» **正文**:
################

三、国际私法对劳动者利益保护
法律选择中对待弱者权利保护具有悠久的历史。20世纪30年代美国国际私法学者凯弗斯(David F.Cavers)倡导“规则选择”和“结果选择”方法之后,公平价值取向已经成为指导国际私法中法律选择的一种重要原则,是立法者制定国际私法规则和法官处理涉外民商事案件的重要考虑因素。国际私法的任务就是要通过公正解决每个案件来达到社会公正的实现。“法律条文应当服从法的原理与法的精神。”国际私法对弱者保护,通过国际私法中的“有利原则”,公共秩序保留以及直接适用强制性规范等原则和制度得以落实。[95]
劳动者受聘往往通过劳动合同来实现,雇主往往会在格式化的劳动合同中约定,使劳动合同适用有利于雇主的法律,从而使得雇主的某些责任得到预先排除或者减轻。为了改变这种不合理的现象,有关保护劳动者的立法,往往采取倾斜保护政策。这种对劳动者特殊的倾斜政策,体现在冲突法制度中对意思自治的限制、强制性规范的适用等各方面。现代世界各国法律制度均有这种保护的政策的体现,即无论适用于劳动合同的准据法是什么,必须考虑有关劳动者保护的强制性规则。
(一)欧洲国家
1.国内法律制度——在法律选择中适用强制性规范对工人保护
1986年德国《国际私法》第30条规定:“(1)在雇佣合同中,当事人选择法律时不得取消雇佣合同所依据的法律中保护雇员的强制规定,当事人没有作出选择的,适用本条第2条的规定。(2)在无法律选择情况下,雇佣合同适用下述国家的法律……”
1987年瑞士《关于国际私法的联邦法令》专门规定了劳动合同的法律适用问题,即民法中用来保护合同中弱方当事人的强制性条款,例如保护雇员人格和独立的条款,可以被视为公共秩序,即使当事人之间的关系由外国法律支配时,也应适用。该法令还明确规定了瑞士法律中强制性条款的效力,即根据这些强制性条款所要实现的特定目标,无论该法令指引的国内法是什么,它们必须予以适用。[96]
希腊《民法典》第25条规定准据法不应违反公共秩序,第33条规定违反道德和公法条款的外国法不适用。劳动法的规定被认为属于公共秩序,表达了社会、政治及道德的观念,构成了国际私法的原则性条款,与此相违反的外国法不适用。这些规定通常有工人最低保护、最低工资、带薪休假等。如果外国法同希腊法保护同等,可以适用。[97]
1978年奥地利《国际私法法令》第304条是关于雇佣合同的特殊冲突规则(第44条),它不仅适用于个人劳动关系,也原则上适用于集体劳动关系。奥地利雇员保护法、对某类人工作禁止(儿童、孕妇在特定时间如晚上)的规则、处理工作安全问题的规则、关于周日和公共假日工作的规则,适用于工作地在奥地利的工作,也适用于向国外派遣的工人。劳动法的适用并不依赖于法律选择,而是根据奥地利劳动法条款本身的有效性决定。如果选择使雇员处于比客观指定的法律制度中的强制性规范更不利的地位(第66—69条),选择无效。[98]奥地利雇佣合同冲突规范还允许反致和再反致。

################

» **作答要求 1**:
据正文所述,1987年瑞士专门规定劳动合同法律适用问题的是哪部法令?
» **作答要求 2**:
依照正文,有关保护劳动者的立法为什么往往采取倾斜保护政策?用一到三句话说明。
» **作答要求 3**:
用两句话概括正文。

» **存储数据**:
################

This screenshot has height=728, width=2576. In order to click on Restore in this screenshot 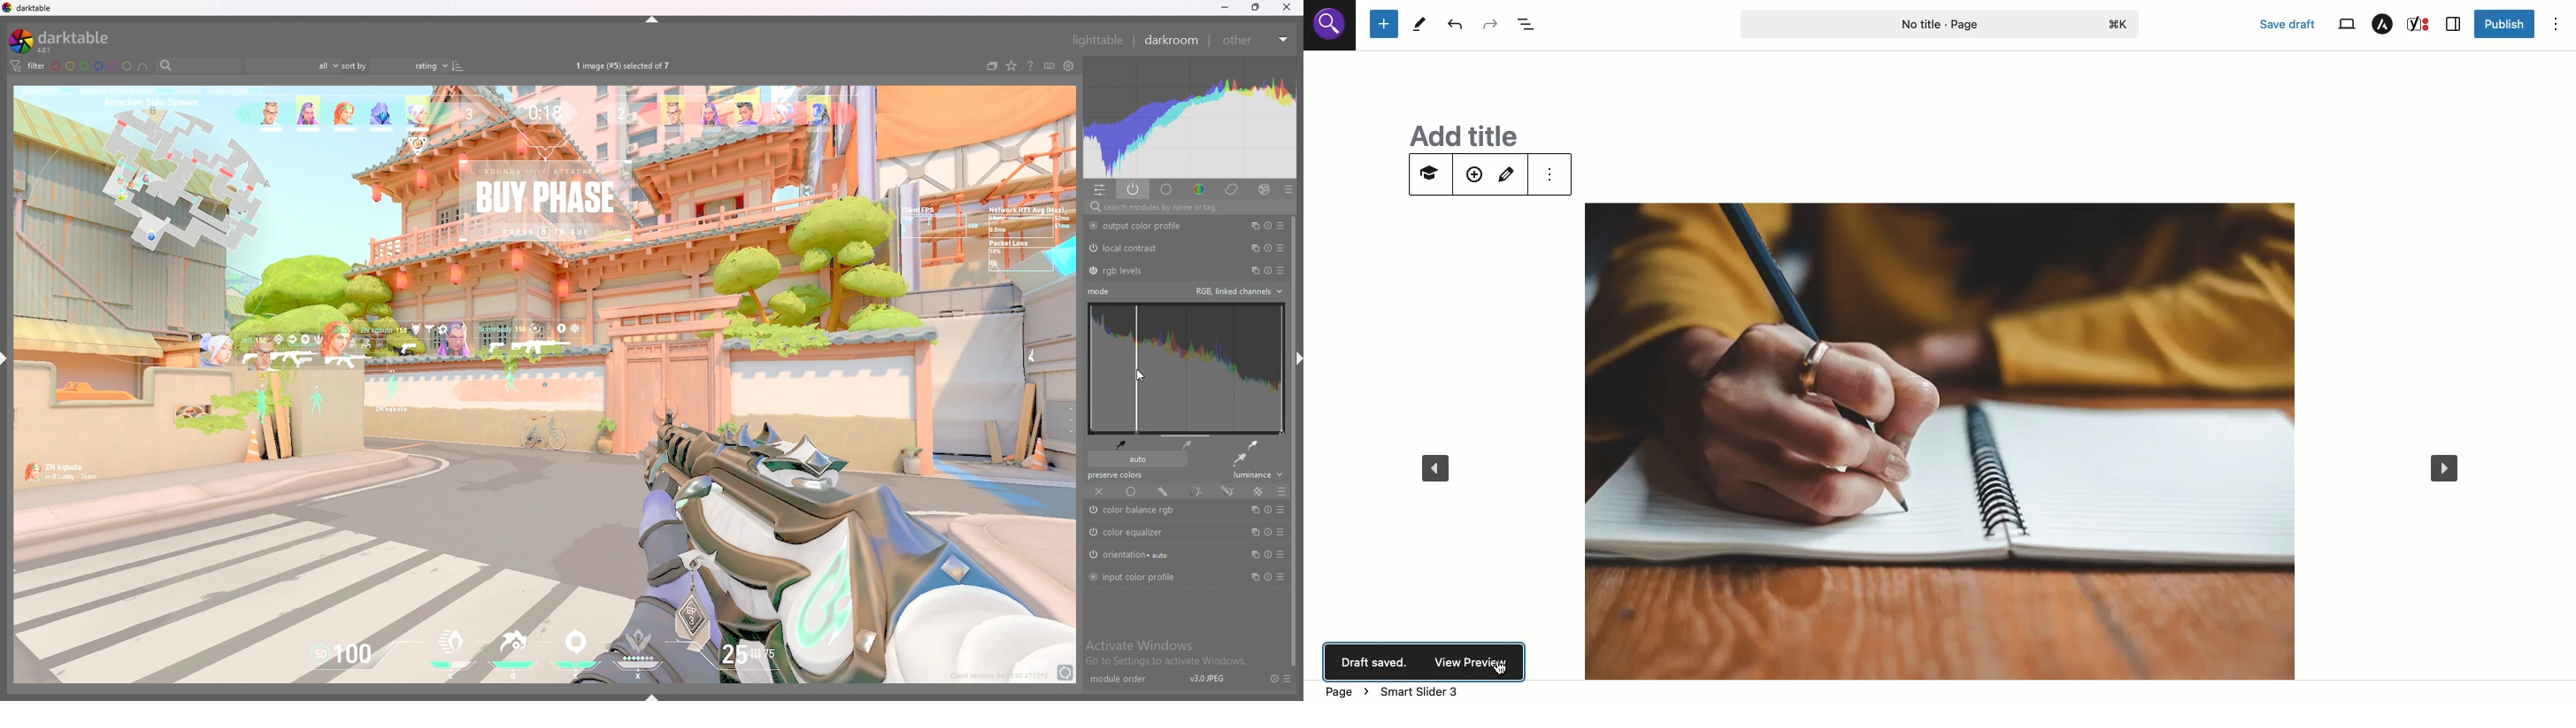, I will do `click(1255, 10)`.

################

» **参考答案 1**:
《关于国际私法的联邦法令》。

» **参考答案 2**:
劳动者受聘往往通过劳动合同实现,雇主常在格式化的劳动合同中约定适用有利于雇主的法律,从而预先排除或减轻自己的某些责任。为了改变这种不合理的现象,有关保护劳动者的立法往往采取倾斜保护政策。

» **参考答案 3**:
公平价值已成为国际私法中法律选择的重要原则,国际私法通过“有利原则”、公共秩序保留和直接适用强制性规范等制度保护弱者,保护劳动者的立法也因雇主常在格式化合同中选择有利于己的法律而采取倾斜保护政策。德国、瑞士、希腊、奥地利等欧洲国家的国内法都通过限制当事人的法律选择、适用强制性规范或公共秩序保留来保护雇员。